Excluding pictures, retype exactly the lines from the one with "This screenshot has" through the end of the records that follow.

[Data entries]
........

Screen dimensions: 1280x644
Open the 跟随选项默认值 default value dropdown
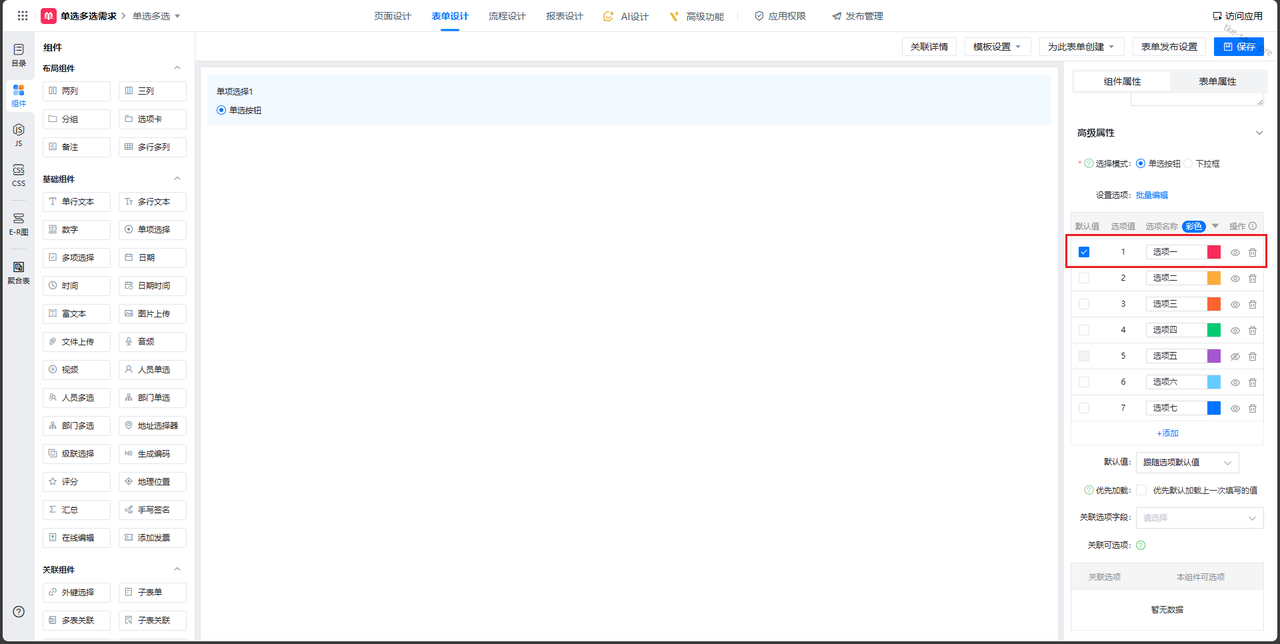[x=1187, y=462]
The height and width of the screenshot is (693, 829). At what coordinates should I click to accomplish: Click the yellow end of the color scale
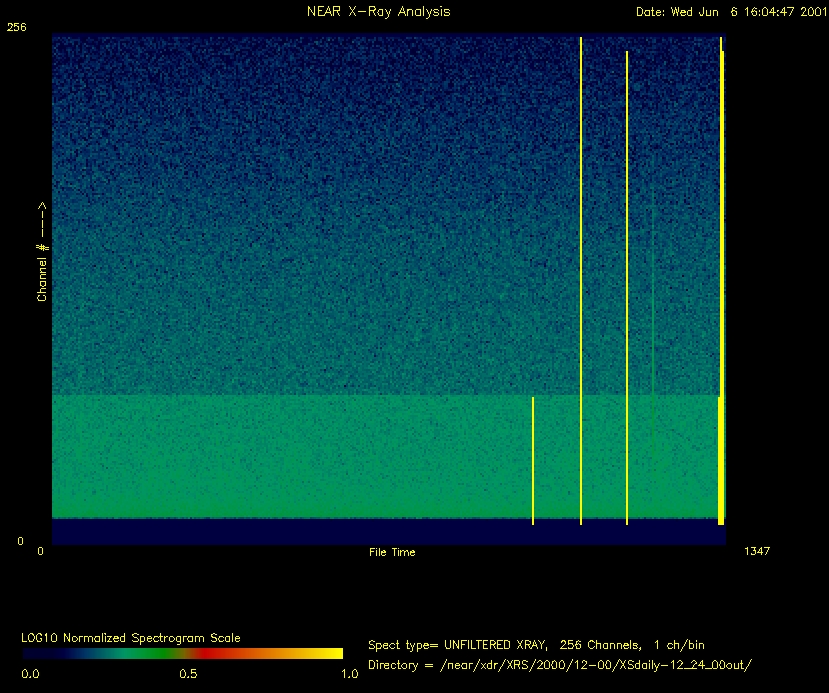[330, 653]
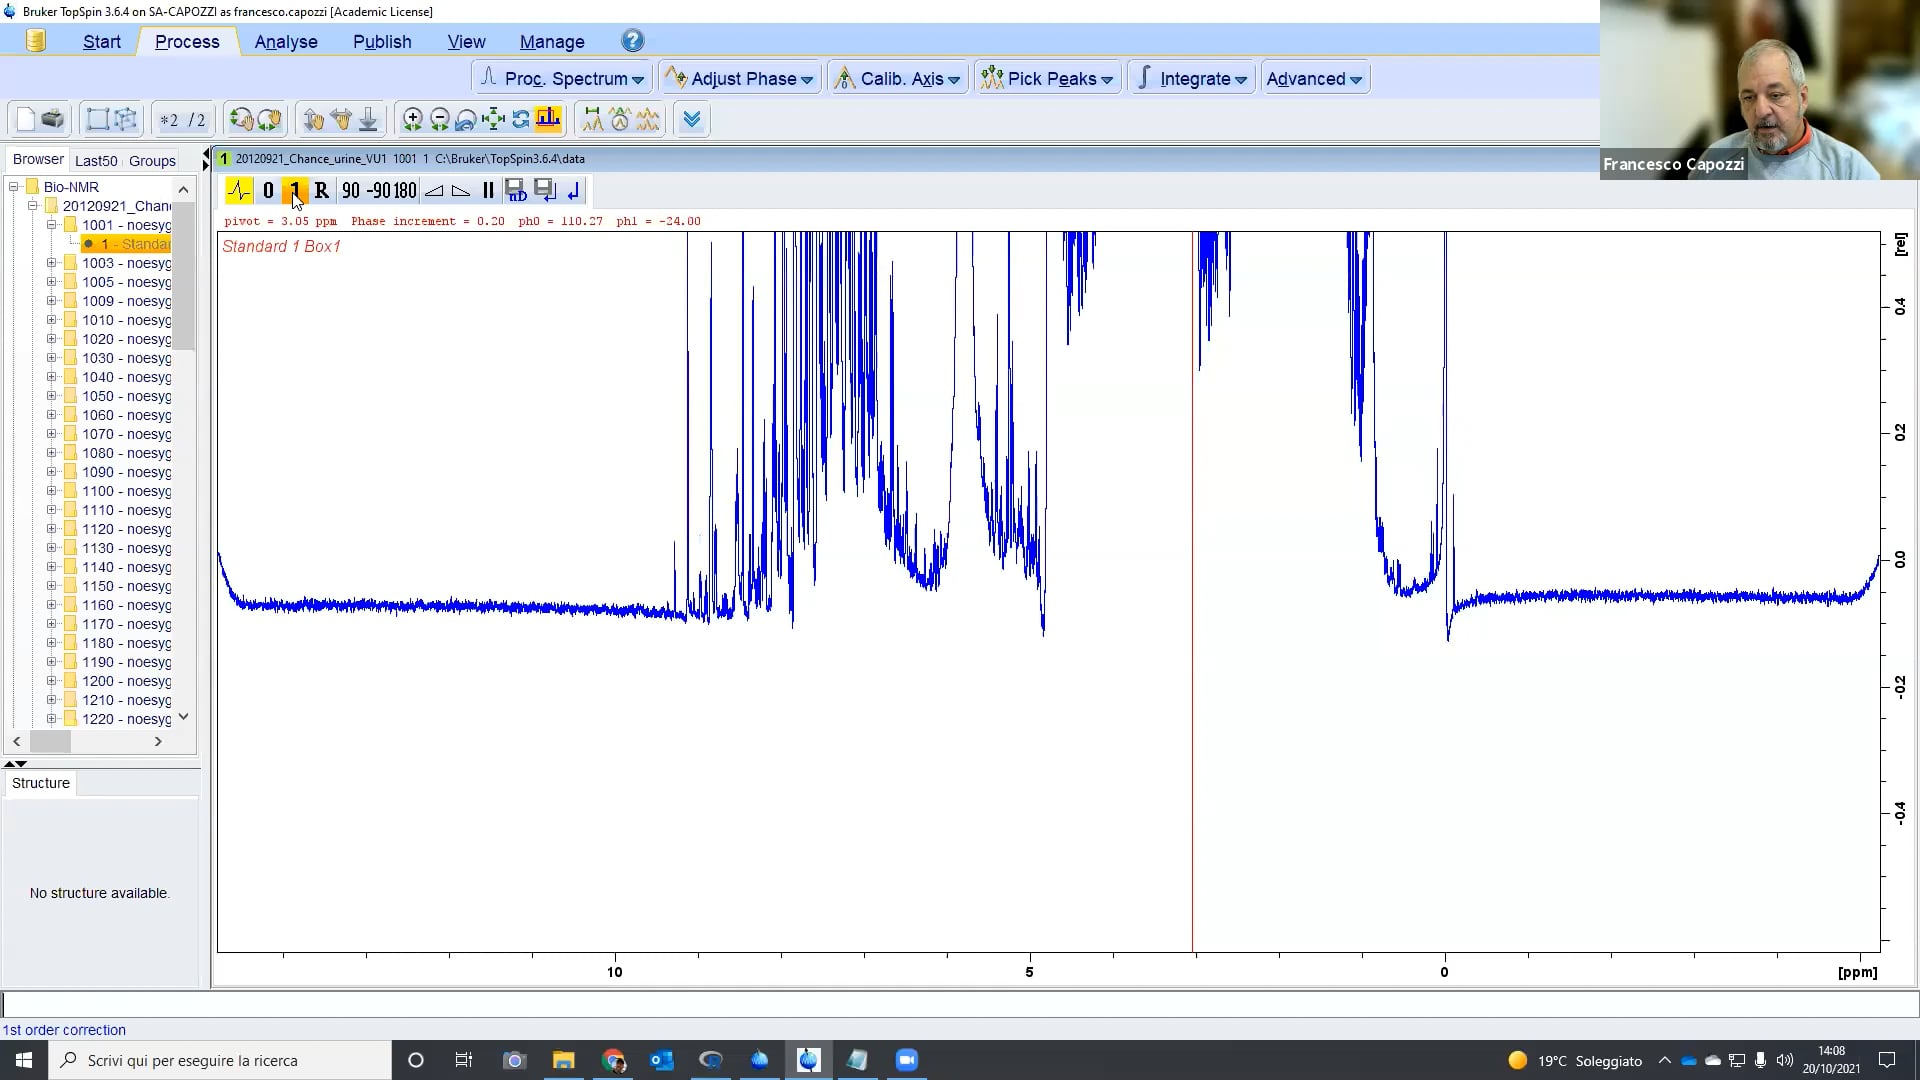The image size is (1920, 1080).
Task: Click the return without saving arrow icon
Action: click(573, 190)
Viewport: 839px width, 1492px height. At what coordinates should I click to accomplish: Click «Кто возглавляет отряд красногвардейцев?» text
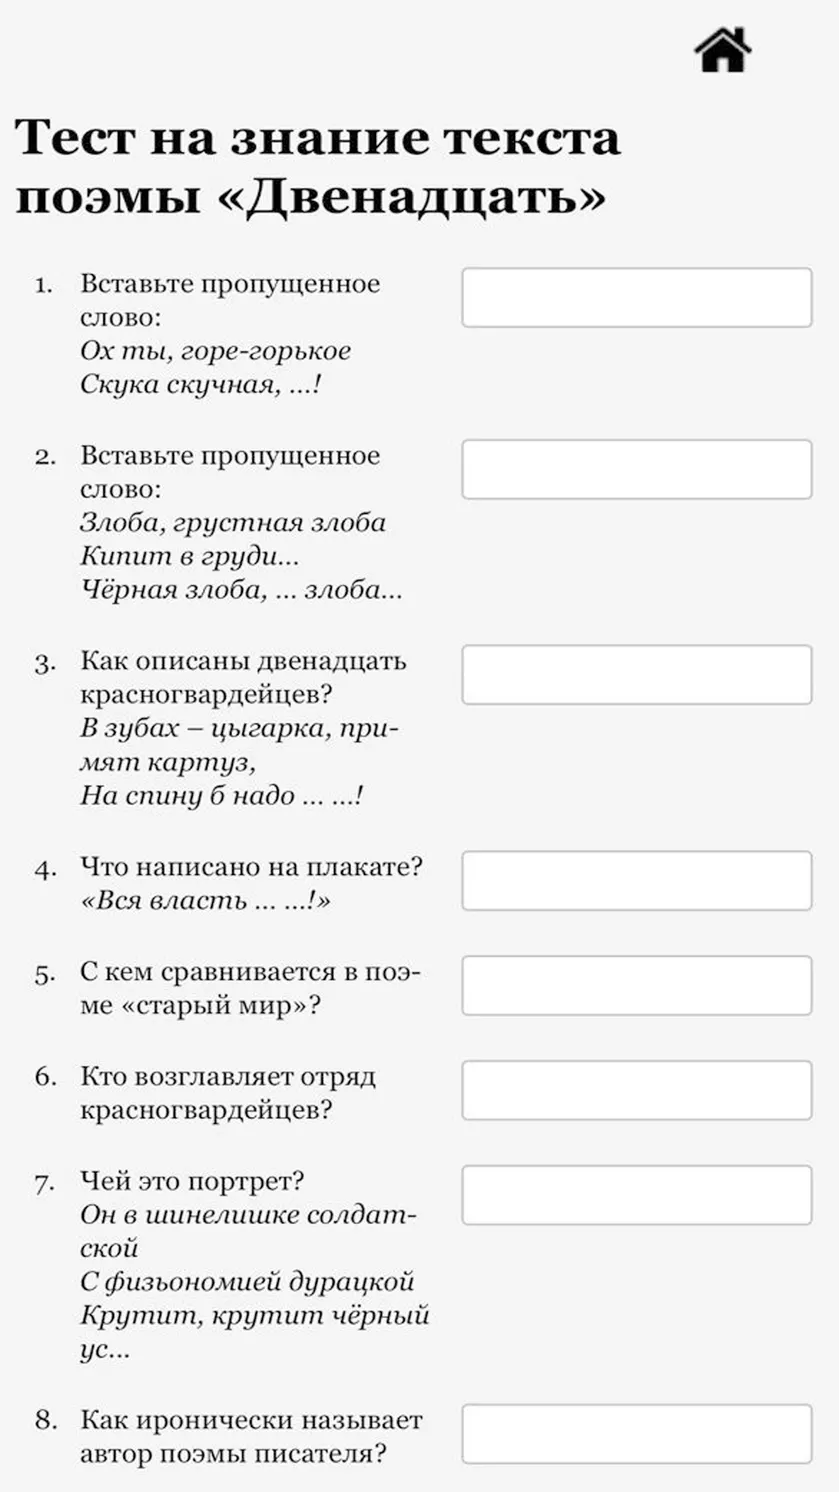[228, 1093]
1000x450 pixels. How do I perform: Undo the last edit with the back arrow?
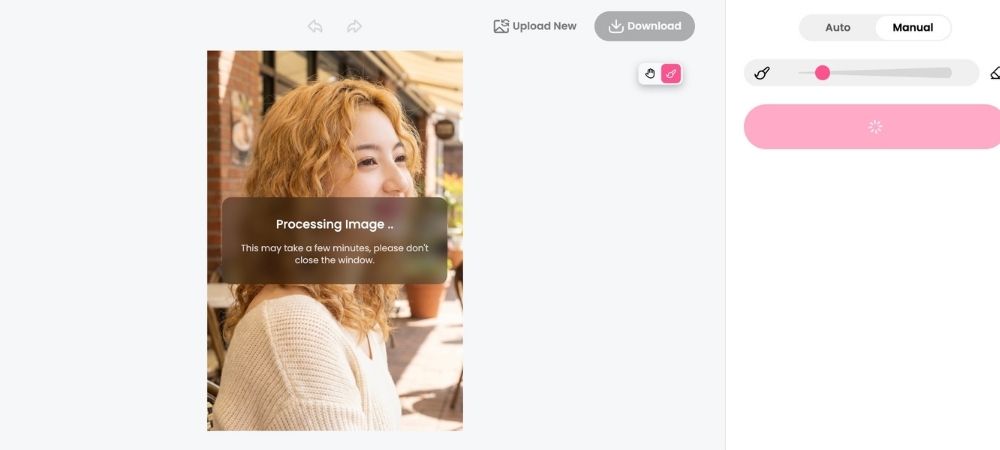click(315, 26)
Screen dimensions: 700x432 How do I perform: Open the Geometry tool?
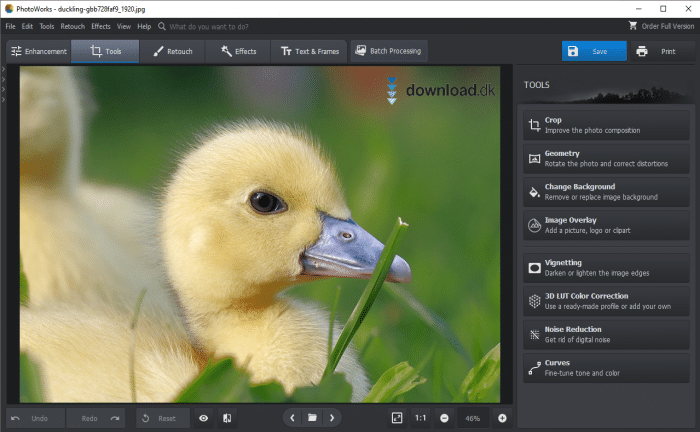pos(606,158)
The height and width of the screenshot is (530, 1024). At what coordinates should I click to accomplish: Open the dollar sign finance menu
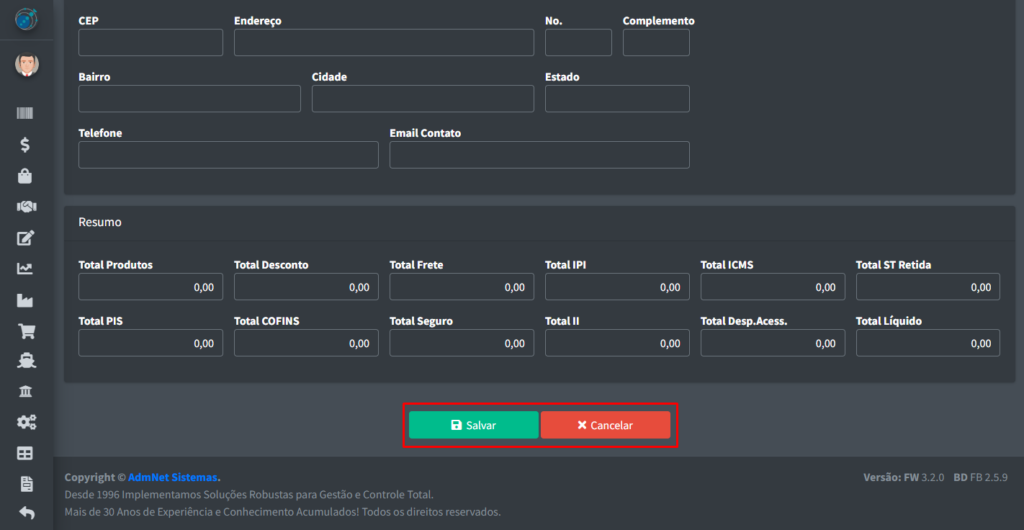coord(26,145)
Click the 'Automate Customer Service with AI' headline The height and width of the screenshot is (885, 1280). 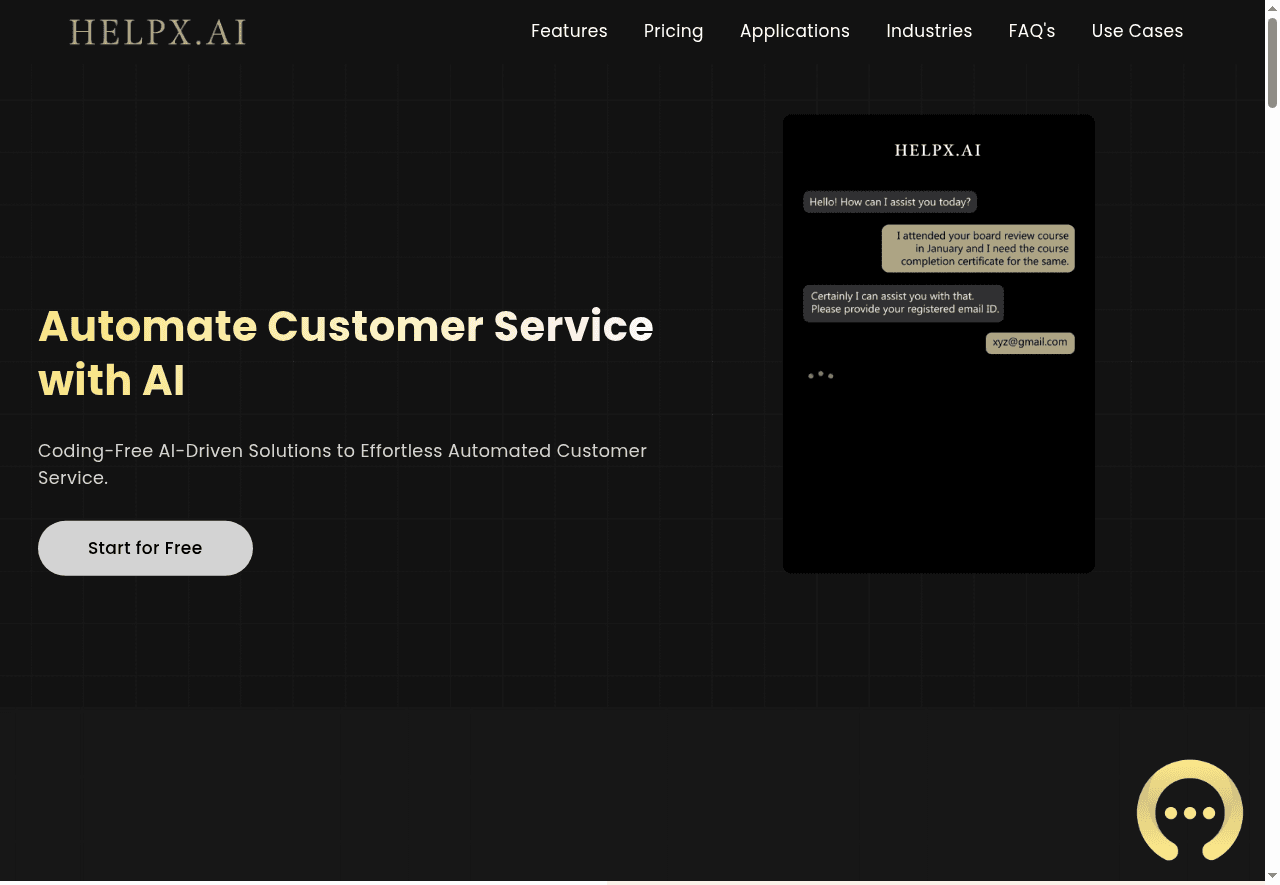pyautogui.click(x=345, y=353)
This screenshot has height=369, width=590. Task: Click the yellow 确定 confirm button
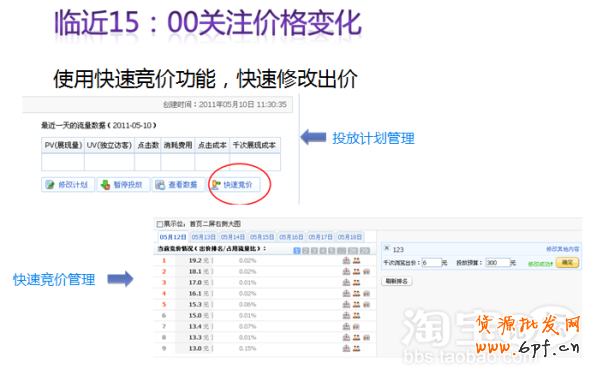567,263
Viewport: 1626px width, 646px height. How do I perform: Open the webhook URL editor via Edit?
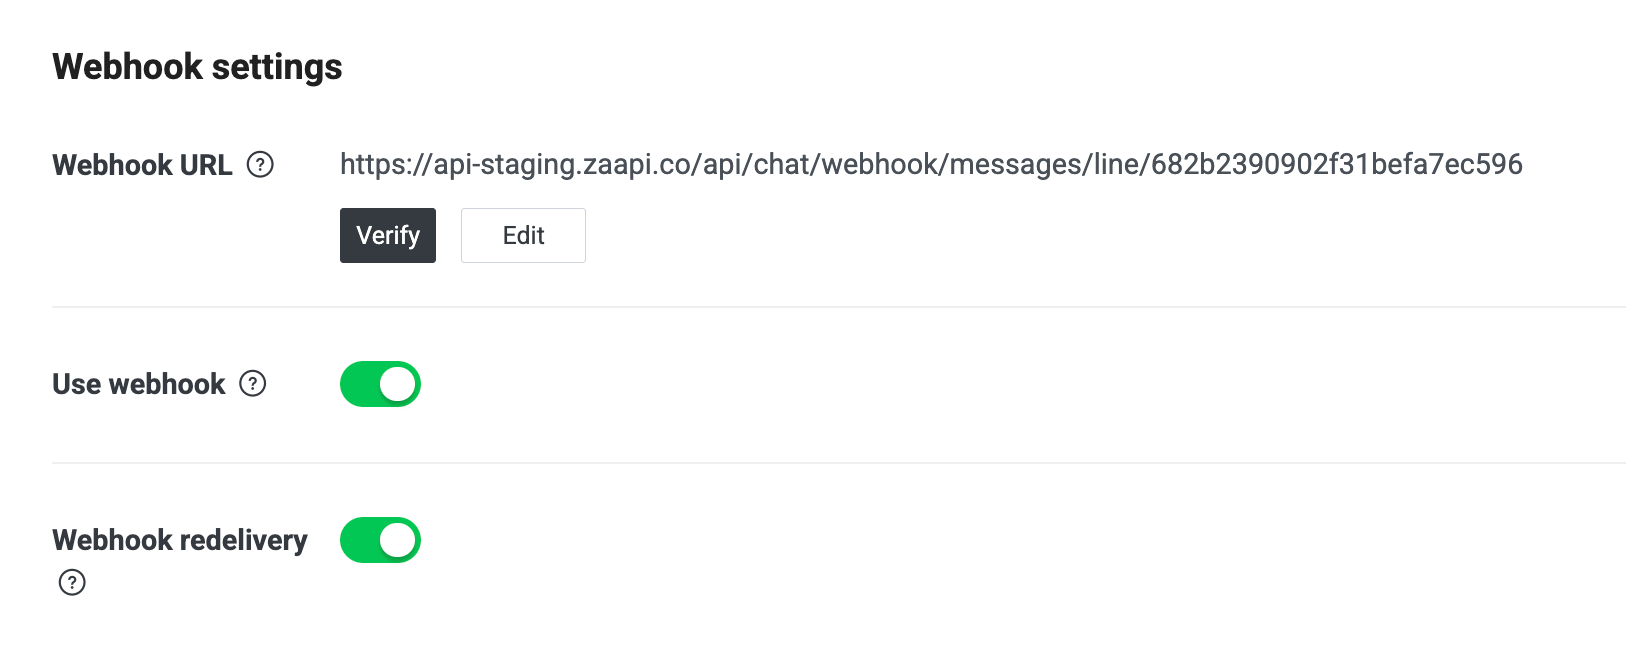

........

__Written solution__.
This screenshot has height=369, width=590. Task: Click the yellow 确定 confirm button
567,263
Viewport: 1626px width, 646px height. How do I perform: Open the webhook URL editor via Edit?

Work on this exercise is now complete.